I really just love interacting with the students and teaching more than music. Like teaching them life lessons. They love hearing my horrible gig stories. They love hearing how things go wrong and how to overcome it. We use it as lessons. Like, hey if you get in a situation, don't be this person. That's what I like. I like more character building that comes with teaching music. I feel it's easy for me to do because we're already exploring artistically and creatively. They feel like it's a safe space we can share.

On proving herself

I do feel like I have to go out of my way. I have to do an extremely good job to overcome any biases people might have or think "well she can't run that band. She can't run a seven piece band and call all the shots because she's a female or she's a black female." So, I do feel like from moment one my reputation and what people say about me is so important. I wanted it to be pristine so there was no room for anybody to look down on me or think I couldn't do something that a man could do and I work really hard to treat all the musicians that work with me with utmost respect and I'm organized and they tell me "I love working on your gigs because I know everything will be on point and you're professional.'"

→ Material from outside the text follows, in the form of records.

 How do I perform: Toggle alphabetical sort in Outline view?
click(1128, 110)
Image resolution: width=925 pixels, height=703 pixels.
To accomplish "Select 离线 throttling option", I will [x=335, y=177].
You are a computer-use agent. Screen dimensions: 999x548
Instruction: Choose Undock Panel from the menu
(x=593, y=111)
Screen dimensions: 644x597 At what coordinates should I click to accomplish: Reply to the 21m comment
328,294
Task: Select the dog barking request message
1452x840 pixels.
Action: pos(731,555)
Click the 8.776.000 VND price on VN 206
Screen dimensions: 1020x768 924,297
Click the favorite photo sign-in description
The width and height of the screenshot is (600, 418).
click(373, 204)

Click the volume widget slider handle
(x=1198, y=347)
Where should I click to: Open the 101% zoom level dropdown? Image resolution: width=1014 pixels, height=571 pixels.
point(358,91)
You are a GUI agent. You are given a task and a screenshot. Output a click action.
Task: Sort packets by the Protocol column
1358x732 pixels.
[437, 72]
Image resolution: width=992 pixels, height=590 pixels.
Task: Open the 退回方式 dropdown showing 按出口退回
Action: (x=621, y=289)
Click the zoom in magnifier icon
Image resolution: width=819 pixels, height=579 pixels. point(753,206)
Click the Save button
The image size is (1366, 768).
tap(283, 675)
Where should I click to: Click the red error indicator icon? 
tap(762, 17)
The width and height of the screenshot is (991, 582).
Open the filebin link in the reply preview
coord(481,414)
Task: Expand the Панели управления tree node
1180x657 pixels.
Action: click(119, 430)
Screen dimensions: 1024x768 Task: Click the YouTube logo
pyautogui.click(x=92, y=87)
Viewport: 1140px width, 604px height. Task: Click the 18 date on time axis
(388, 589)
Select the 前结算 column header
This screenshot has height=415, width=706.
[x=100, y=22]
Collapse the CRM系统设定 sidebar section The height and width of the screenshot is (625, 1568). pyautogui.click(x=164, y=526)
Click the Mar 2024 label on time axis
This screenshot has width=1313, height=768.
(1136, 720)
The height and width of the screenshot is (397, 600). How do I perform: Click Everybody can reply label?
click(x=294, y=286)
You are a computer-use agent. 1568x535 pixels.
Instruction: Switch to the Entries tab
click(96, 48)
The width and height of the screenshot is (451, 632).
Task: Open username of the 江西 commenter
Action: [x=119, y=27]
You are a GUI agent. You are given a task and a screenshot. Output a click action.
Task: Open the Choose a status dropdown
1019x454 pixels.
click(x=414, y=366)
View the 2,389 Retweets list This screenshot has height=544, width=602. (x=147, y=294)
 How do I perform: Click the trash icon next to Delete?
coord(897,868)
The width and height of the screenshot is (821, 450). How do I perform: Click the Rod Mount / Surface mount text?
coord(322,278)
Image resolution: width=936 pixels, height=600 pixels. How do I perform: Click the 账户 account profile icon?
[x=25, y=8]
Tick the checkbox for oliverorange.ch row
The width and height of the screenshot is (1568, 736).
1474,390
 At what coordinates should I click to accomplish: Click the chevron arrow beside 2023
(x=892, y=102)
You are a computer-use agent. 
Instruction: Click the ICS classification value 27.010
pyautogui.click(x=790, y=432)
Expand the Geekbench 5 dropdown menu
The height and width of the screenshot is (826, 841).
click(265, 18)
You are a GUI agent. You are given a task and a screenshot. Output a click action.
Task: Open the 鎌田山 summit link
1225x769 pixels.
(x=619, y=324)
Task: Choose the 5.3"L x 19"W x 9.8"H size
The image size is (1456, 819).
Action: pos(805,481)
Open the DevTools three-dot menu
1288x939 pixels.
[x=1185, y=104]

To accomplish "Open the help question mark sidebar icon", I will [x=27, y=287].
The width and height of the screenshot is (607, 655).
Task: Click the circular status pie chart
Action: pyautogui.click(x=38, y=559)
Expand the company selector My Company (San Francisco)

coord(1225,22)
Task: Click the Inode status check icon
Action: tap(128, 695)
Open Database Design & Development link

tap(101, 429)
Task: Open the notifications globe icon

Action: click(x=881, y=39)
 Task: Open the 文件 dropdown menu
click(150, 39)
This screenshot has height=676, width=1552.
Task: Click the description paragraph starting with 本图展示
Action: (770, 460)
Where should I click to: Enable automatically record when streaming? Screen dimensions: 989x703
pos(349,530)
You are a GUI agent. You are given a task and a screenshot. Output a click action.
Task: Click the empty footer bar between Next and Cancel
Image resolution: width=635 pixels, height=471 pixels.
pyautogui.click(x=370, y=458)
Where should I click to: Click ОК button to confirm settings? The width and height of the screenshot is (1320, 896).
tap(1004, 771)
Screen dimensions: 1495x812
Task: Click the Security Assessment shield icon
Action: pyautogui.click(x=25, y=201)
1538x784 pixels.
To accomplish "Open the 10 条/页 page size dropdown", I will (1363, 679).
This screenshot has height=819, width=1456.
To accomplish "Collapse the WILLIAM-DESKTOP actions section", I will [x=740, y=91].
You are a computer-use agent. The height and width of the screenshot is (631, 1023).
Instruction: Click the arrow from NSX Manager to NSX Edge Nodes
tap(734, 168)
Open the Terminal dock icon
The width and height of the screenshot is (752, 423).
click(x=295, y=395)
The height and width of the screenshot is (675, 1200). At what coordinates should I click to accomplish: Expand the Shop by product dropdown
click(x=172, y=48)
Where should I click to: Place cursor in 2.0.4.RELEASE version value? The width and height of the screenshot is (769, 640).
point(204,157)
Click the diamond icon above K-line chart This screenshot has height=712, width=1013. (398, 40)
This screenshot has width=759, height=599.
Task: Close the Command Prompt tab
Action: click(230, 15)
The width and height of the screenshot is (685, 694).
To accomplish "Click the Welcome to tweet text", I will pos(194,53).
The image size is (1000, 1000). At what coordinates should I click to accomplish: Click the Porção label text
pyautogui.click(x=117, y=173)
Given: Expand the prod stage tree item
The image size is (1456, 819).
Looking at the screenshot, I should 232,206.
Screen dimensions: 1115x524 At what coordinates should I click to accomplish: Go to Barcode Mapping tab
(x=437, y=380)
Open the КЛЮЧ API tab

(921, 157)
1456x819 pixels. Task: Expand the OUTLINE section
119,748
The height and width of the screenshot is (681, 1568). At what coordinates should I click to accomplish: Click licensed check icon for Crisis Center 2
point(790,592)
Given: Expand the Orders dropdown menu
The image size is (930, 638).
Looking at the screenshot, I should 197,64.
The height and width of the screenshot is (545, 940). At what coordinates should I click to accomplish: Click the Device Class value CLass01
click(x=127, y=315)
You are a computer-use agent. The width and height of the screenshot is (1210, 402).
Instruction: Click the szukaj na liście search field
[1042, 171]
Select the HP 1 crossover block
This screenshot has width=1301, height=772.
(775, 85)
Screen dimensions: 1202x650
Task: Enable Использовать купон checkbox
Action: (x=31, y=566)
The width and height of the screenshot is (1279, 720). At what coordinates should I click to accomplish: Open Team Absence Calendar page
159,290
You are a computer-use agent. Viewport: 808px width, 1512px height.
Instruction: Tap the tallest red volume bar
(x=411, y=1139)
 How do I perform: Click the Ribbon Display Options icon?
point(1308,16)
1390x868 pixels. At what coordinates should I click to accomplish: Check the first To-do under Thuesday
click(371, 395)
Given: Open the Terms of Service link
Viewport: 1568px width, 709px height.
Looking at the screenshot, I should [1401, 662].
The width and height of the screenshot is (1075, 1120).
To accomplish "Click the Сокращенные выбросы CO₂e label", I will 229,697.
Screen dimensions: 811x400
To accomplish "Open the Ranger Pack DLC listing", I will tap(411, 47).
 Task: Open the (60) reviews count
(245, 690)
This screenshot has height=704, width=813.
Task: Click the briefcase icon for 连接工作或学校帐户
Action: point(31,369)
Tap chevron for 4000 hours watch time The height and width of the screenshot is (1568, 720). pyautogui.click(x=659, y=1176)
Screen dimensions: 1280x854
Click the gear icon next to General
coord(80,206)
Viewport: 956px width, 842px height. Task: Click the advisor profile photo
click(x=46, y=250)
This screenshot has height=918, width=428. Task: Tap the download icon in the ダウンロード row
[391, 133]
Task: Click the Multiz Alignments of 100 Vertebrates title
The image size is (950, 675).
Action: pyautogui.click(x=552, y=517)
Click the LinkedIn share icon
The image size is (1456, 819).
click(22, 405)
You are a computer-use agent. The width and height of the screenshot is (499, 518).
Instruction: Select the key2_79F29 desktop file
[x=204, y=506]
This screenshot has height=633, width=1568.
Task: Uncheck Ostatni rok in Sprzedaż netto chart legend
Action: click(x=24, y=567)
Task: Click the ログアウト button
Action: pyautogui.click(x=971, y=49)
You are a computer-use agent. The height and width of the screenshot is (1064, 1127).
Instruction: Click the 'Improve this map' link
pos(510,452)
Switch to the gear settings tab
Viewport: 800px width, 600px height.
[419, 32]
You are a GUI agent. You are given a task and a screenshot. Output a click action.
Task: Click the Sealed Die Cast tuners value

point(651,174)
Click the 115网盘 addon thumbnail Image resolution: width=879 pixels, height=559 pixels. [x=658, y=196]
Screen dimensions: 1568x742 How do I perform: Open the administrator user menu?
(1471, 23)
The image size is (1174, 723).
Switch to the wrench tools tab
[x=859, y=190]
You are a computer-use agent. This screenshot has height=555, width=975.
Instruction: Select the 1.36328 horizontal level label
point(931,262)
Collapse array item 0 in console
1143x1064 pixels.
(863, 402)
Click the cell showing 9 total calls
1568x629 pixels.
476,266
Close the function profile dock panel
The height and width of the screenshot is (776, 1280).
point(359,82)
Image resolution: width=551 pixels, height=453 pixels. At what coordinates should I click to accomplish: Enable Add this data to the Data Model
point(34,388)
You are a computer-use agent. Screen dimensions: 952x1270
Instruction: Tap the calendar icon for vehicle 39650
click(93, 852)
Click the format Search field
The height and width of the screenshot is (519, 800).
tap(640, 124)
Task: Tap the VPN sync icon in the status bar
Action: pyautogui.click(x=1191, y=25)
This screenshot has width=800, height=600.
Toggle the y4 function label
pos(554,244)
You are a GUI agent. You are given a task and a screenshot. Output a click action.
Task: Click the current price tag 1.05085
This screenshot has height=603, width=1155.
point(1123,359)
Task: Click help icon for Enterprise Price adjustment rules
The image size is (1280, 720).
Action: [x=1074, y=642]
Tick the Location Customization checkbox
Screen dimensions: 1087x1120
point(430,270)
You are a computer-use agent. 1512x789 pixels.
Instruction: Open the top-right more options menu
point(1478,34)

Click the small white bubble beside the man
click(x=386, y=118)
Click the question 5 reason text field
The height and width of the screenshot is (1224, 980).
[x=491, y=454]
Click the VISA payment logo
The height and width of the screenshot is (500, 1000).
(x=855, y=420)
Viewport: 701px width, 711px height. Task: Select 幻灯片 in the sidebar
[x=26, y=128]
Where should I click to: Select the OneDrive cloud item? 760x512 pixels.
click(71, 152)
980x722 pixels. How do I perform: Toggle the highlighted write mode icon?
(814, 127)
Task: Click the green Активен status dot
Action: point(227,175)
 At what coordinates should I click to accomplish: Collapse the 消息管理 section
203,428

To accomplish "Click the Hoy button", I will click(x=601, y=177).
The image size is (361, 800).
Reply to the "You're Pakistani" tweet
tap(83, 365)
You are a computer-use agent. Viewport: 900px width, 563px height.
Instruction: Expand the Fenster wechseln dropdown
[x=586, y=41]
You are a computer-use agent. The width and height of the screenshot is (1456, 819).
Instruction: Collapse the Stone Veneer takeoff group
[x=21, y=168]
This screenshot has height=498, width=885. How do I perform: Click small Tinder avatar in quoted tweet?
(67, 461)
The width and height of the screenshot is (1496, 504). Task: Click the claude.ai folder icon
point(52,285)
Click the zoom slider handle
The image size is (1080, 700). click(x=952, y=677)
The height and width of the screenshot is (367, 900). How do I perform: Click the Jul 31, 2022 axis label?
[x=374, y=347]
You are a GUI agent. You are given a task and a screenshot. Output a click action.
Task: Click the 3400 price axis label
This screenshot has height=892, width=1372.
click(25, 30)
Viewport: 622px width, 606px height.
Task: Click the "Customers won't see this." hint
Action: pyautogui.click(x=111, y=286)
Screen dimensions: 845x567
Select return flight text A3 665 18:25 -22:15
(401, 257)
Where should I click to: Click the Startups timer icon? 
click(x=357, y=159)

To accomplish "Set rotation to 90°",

Words of wisdom for aspiring musicians

You always have to do your homework. You always have to know what you're talking about. For me, what's been really helpful is the fact that I can read and play and sing music well because I have a degree in it, so If I need to write a chart I can. If I hear a wrong rhythm in something I can point it out.

And never be afraid to negotiate. If they come out with something, be like "no that number isn't gonna work. Here's why." Don't just take what somebody offers you. You need to educate them on what you need. People are like "oh musicians. They'll play for food." No. I'm sorry. What we do is a craft and art that we have spent our entire lives perfecting and working on. This is a profession just like anything else. You have to advocate for yourself and the musicians that are working for you.